==== TASK INPUTS

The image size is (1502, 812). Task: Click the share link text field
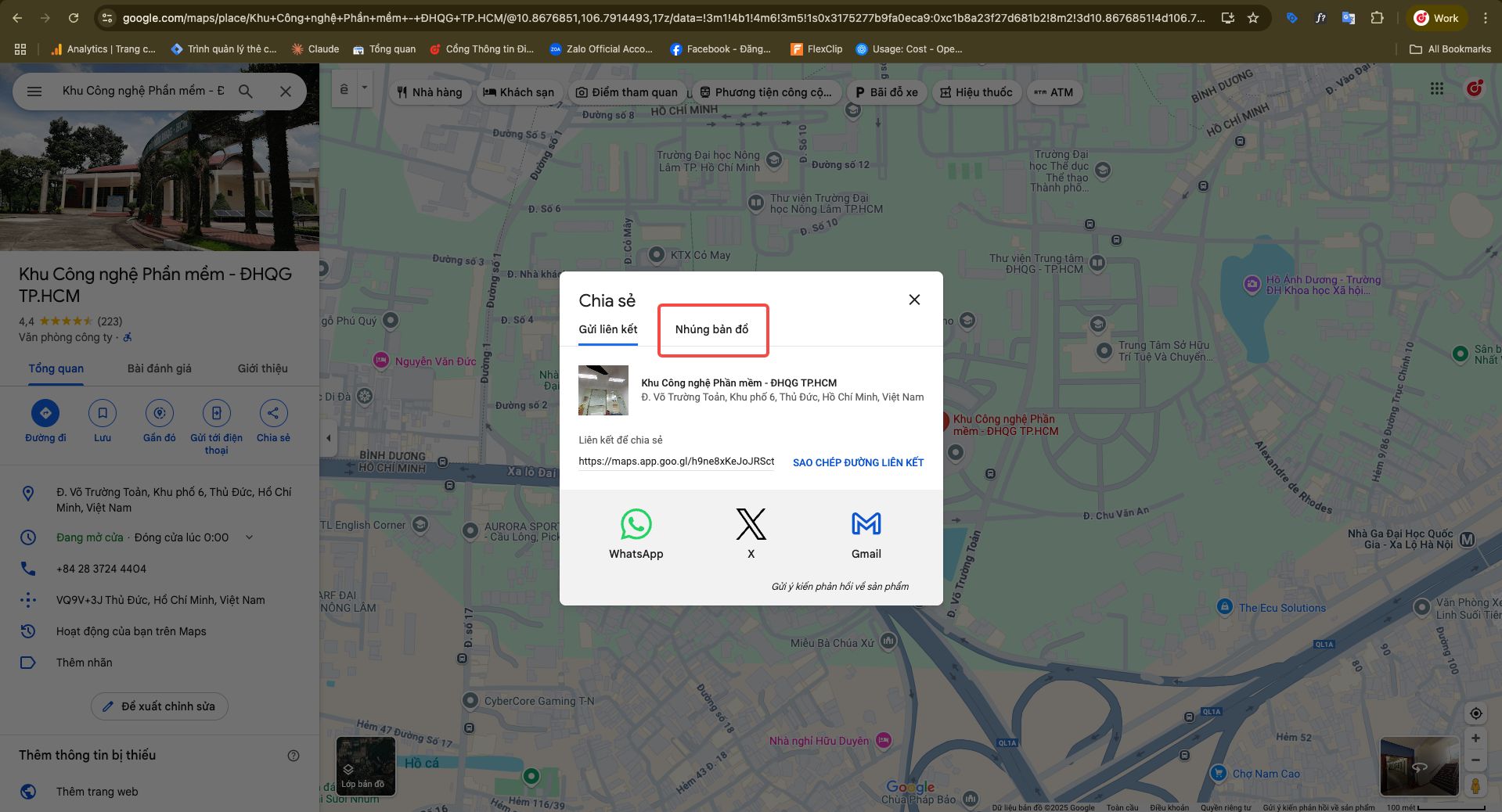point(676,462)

========
==== TASK INPUTS

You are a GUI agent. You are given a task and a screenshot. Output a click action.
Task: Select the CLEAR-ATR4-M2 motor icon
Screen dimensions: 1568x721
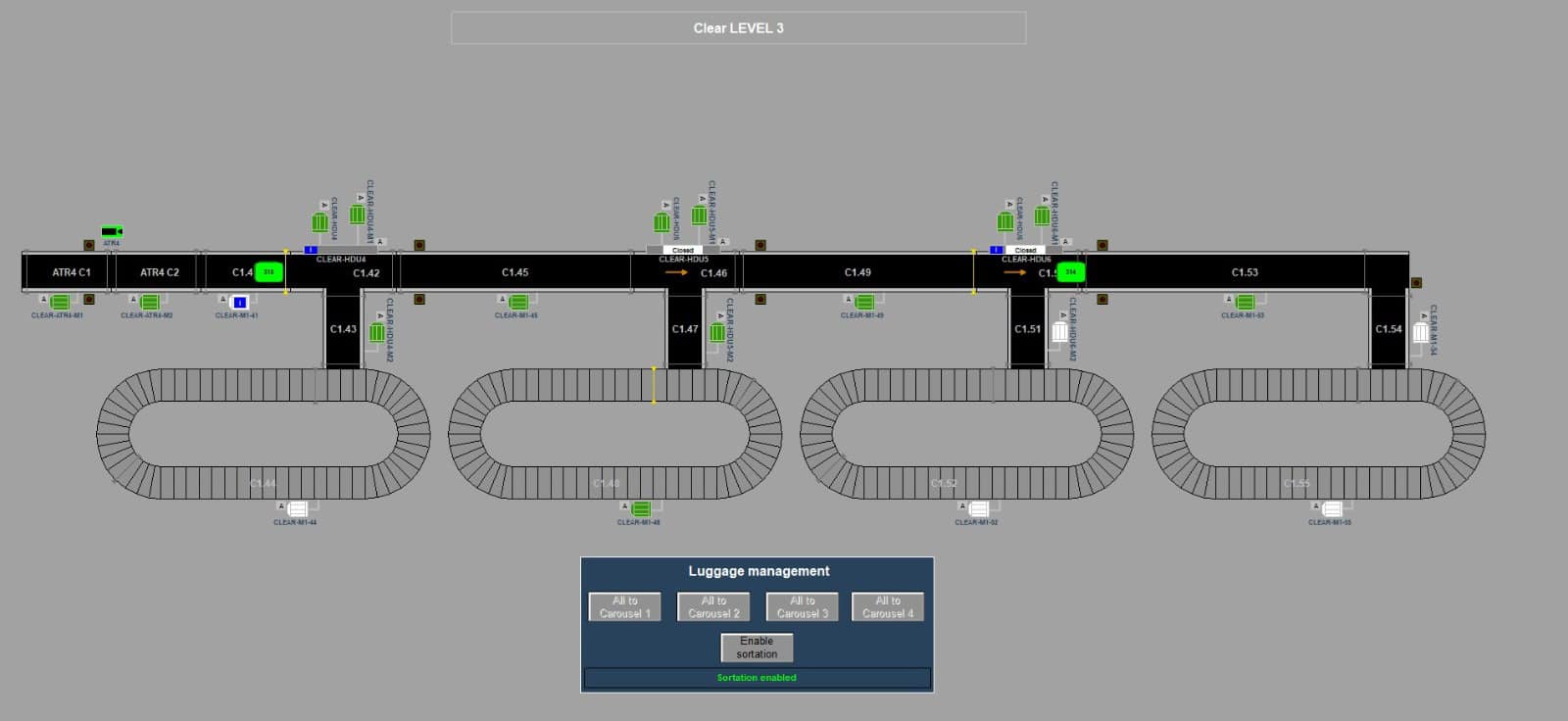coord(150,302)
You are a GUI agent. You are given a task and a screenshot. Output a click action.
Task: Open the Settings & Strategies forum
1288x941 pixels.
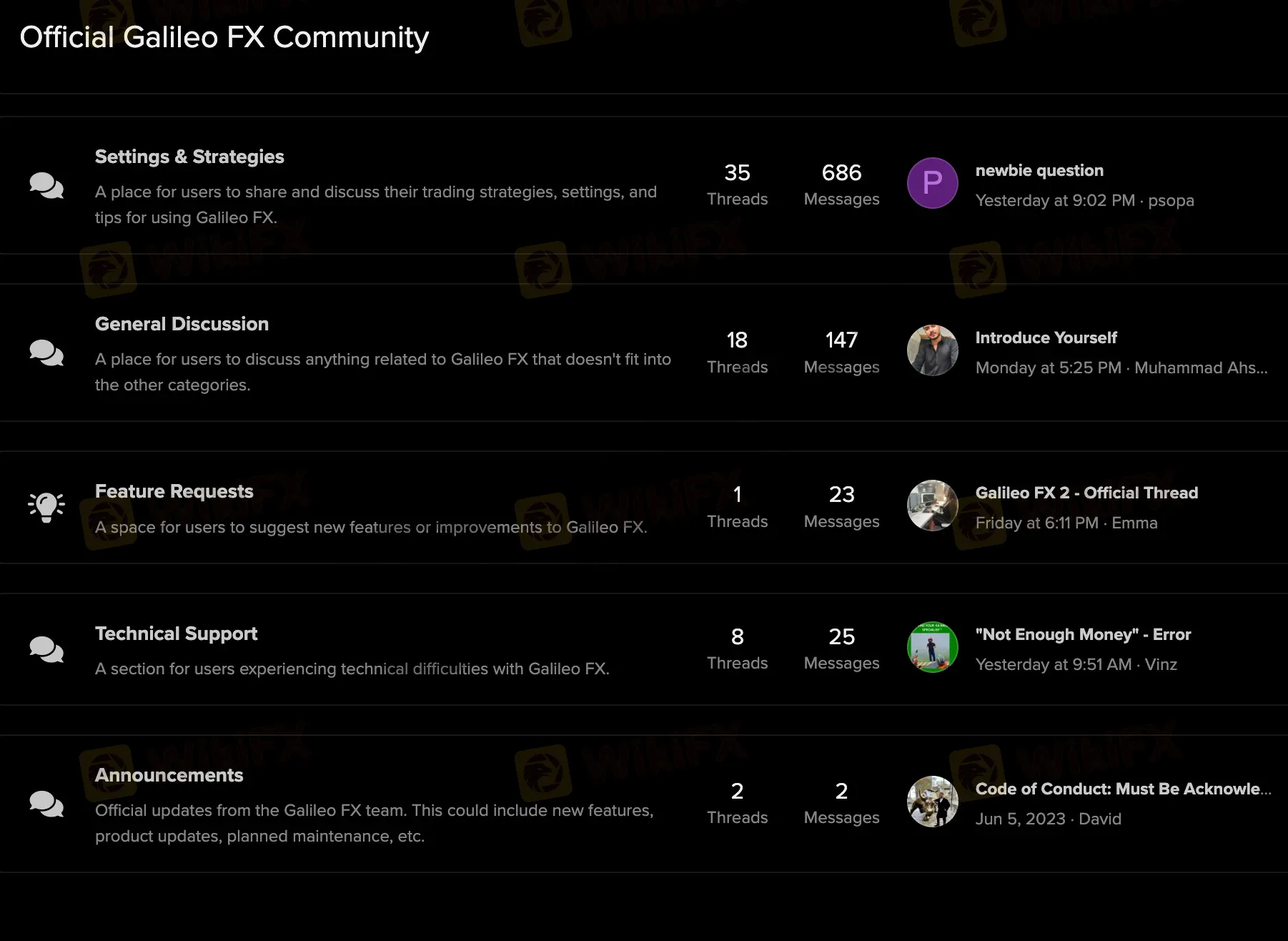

========

* WHAT NEEDS TO BE DONE
Within the data above, repeat exactly the lines from the one bearing "Task: Select the CLEAR-ATR4-M2 motor icon" through the one bearing "1288x941 pixels.". Include no pictures and nothing else.

* WRITTEN SOLUTION
Task: Select the CLEAR-ATR4-M2 motor icon
Screen dimensions: 1568x721
coord(150,302)
You are a GUI agent. You are given a task and a screenshot. Output a click action.
Task: Open the Settings & Strategies forum
1288x941 pixels.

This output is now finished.